Proc Natl Acad Sci
Propofol creates brain state distinct from sleep, coma

Clinical Takeaway: Whole-head EEG may offer a more precise way to track depth of anesthesia than current forehead monitoring. Aiming for a sleep-like profile rather than deeper, coma-like suppression could help limit postoperative cognitive deficits.
Anesthesia is routinely described to patients as sleep, but its underlying neural activity has been thought to sit closer to a medically induced coma. Propofol is the dominant induction agent for general anesthesia in the U.S., used in the large majority of adult surgical cases. This study mapped where on that spectrum propofol actually falls, and whether anesthesia carries unique features of its own.
Spectral analysis showed that propofol anesthesia shared features with both sleep and disorders of consciousness, but the overlapping signatures appeared in different brain regions and at different EEG frequencies for each state. Anesthesia was not simply a deeper version of sleep or a milder version of coma.
The investigators also identified several signatures that appear specific to propofol: posterior slow waves, frontocentral delta activity, and reduced aperiodic activity. The drop in aperiodic activity partially overlapped with REM sleep and may reflect lower cortical excitability, which may contribute to the reduced arousal, muscle atonia, and immobility seen in both states.
Researchers recorded whole-head scalp EEG in 28 patients under propofol anesthesia and compared the data with recordings from 14 awake individuals, 20 sleeping individuals, and 40 patients with disorders of consciousness, including coma, in the intensive care unit. They applied spectral parameterization and a new orthogonalization approach to separate features shared with sleep or coma from those unique to anesthesia.
The findings suggest anesthesia is its own brain state rather than a substitute for sleep or a controlled coma, with quantifiable similarities to each. That distinction matters because intraoperative monitoring still relies largely on limited frontal EEG, and clinicians have had few tools to detect excessive cortical suppression. Mapping the full spatiotemporal pattern could help guide titration and may eventually allow anesthesia to be steered toward a more sleep-like profile, which the authors link to better cognitive recovery.

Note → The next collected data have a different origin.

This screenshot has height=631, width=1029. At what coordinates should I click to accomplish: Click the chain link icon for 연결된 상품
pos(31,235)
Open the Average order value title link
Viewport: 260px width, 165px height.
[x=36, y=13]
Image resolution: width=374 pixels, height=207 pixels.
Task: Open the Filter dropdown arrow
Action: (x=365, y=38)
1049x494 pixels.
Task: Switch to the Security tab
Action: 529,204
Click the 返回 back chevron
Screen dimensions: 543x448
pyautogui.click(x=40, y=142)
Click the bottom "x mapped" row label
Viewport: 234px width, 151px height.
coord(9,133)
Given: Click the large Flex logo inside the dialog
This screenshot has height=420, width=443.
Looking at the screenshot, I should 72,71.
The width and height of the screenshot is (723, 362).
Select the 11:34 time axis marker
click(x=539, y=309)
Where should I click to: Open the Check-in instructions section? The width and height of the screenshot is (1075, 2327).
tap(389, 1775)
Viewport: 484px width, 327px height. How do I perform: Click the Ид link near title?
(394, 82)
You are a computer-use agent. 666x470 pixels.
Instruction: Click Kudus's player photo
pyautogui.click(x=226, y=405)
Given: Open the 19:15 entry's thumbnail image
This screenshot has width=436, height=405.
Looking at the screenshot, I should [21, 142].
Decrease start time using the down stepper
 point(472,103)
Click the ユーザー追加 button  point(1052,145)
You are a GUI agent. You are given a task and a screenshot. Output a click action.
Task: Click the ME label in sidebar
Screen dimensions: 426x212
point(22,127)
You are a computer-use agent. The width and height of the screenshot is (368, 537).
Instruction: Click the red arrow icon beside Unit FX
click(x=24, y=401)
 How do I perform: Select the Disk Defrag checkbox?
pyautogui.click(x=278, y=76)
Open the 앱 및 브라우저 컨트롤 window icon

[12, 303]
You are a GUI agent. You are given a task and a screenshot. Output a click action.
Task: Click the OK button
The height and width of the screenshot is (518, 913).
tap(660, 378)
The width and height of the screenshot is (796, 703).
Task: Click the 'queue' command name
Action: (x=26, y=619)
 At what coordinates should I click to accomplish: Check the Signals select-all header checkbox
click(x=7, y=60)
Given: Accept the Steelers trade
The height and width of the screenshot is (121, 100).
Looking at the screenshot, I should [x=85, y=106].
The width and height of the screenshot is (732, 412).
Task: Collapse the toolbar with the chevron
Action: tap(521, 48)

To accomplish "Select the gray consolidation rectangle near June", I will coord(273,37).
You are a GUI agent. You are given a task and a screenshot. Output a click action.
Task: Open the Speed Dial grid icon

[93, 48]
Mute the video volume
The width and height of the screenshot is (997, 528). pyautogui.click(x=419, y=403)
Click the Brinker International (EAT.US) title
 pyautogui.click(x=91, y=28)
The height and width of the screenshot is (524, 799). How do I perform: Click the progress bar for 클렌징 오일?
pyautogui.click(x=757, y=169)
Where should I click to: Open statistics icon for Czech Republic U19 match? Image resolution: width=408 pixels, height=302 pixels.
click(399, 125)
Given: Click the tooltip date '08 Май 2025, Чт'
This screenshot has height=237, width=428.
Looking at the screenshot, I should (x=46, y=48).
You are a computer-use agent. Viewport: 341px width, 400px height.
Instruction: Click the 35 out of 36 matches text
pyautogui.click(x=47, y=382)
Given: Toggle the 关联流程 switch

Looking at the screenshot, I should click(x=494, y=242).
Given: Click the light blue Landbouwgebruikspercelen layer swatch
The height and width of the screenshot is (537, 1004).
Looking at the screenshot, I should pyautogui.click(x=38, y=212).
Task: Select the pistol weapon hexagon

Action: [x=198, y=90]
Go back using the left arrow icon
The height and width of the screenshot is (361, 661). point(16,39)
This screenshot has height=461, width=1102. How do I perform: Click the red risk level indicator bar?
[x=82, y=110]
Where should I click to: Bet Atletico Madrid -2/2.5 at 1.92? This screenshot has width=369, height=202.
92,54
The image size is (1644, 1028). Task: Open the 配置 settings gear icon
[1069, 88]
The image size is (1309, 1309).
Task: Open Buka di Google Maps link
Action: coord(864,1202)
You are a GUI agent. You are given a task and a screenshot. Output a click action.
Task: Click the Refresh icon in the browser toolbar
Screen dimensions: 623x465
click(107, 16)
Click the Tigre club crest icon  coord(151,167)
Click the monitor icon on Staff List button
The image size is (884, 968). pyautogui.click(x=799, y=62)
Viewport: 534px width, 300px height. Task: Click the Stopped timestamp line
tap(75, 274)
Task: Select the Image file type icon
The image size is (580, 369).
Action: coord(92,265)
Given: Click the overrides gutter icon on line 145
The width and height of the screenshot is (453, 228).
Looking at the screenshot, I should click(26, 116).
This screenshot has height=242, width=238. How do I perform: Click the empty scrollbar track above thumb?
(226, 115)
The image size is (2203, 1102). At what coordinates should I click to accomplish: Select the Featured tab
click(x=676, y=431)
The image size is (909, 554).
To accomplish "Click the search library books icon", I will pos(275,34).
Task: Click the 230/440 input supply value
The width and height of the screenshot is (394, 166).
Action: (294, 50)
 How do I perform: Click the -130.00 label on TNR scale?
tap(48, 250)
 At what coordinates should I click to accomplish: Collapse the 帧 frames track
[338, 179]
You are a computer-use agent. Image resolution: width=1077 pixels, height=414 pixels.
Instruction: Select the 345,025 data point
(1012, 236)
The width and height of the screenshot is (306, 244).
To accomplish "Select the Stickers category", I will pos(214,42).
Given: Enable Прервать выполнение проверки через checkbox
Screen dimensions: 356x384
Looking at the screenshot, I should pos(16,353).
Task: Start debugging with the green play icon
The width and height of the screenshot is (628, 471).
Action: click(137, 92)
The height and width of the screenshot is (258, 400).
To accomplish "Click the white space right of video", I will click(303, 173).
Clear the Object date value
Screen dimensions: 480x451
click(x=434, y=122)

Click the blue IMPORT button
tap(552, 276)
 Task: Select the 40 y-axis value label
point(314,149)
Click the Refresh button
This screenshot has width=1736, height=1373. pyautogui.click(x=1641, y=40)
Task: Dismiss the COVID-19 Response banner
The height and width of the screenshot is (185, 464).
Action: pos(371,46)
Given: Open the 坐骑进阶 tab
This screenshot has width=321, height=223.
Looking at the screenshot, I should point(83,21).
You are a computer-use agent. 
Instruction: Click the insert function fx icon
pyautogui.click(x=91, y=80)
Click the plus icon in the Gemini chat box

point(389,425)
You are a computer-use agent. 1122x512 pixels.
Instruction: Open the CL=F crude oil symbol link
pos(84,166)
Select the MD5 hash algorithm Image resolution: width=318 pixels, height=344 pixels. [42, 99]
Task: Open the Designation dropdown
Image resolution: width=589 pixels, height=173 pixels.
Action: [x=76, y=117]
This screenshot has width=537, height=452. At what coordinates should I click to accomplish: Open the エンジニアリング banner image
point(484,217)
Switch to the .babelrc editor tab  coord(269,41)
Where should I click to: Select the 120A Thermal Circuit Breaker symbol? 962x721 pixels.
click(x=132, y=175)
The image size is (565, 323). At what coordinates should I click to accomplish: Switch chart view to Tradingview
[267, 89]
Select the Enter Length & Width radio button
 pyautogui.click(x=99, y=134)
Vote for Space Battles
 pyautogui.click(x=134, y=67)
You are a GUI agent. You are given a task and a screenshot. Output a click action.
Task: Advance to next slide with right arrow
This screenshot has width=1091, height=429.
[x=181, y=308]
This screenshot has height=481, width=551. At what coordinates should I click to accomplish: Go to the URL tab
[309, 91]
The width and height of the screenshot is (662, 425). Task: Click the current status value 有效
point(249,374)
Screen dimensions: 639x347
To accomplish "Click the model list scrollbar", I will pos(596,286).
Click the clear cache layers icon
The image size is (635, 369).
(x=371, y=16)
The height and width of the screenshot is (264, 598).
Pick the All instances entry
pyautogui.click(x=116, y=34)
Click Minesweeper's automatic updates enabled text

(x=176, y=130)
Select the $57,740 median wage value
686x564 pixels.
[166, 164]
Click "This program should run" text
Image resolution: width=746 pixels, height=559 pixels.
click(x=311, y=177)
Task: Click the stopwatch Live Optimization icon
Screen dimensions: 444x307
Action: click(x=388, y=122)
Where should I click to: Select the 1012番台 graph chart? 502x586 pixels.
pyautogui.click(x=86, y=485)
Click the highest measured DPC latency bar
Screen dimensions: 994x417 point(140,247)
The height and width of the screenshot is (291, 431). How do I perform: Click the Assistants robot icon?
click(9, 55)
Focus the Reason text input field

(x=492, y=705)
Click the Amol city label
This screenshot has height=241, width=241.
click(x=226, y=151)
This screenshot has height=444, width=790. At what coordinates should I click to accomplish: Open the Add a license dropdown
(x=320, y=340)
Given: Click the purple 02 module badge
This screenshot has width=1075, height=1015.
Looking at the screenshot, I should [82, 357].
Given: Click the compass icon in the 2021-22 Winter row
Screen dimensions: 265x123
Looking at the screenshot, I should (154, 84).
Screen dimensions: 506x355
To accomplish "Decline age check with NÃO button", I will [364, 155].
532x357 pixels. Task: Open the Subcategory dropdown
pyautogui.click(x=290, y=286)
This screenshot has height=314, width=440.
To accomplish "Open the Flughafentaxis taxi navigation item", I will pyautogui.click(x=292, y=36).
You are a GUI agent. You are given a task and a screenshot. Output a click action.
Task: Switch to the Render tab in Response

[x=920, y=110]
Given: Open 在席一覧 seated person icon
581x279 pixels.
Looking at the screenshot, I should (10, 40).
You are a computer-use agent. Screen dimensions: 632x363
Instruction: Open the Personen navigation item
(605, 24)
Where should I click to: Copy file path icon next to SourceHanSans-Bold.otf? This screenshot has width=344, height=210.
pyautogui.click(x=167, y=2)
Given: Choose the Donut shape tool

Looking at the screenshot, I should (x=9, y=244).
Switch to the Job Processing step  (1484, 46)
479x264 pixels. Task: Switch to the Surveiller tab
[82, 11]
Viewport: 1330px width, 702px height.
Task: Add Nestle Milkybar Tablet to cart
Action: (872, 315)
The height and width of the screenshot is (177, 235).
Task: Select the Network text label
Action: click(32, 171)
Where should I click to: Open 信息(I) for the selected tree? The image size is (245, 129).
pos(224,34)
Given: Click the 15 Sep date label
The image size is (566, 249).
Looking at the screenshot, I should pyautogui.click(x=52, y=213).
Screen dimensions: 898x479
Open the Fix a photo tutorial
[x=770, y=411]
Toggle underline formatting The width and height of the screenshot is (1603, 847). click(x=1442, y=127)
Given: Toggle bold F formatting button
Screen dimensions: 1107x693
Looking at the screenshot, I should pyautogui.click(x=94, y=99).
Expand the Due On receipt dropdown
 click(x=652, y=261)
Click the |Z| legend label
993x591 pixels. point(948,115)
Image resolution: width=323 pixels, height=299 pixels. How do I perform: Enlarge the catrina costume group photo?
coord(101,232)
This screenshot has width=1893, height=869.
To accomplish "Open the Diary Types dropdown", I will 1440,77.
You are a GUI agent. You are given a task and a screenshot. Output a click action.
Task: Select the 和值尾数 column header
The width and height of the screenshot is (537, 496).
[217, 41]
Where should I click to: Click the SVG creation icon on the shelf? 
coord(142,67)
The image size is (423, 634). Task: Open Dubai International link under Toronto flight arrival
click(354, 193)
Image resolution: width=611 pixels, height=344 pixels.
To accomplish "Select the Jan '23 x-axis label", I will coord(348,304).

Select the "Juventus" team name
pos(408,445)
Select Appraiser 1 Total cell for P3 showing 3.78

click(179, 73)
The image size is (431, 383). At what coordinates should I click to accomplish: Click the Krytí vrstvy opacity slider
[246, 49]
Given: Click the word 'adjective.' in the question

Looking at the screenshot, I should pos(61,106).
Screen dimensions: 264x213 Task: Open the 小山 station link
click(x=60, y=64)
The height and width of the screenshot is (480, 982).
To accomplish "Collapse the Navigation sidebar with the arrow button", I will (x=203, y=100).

The study compares brain states and does not show that targeting a sleep-like pattern improves postoperative outcomes; that will require prospective testing with cognitive endpoints. The dataset is also modest in size.
"Embracing its full spatiotemporal complexity could improve titration of sedation, thus minimizing excessive suppression and the risk of postoperative cognitive deficits," the authors conclude.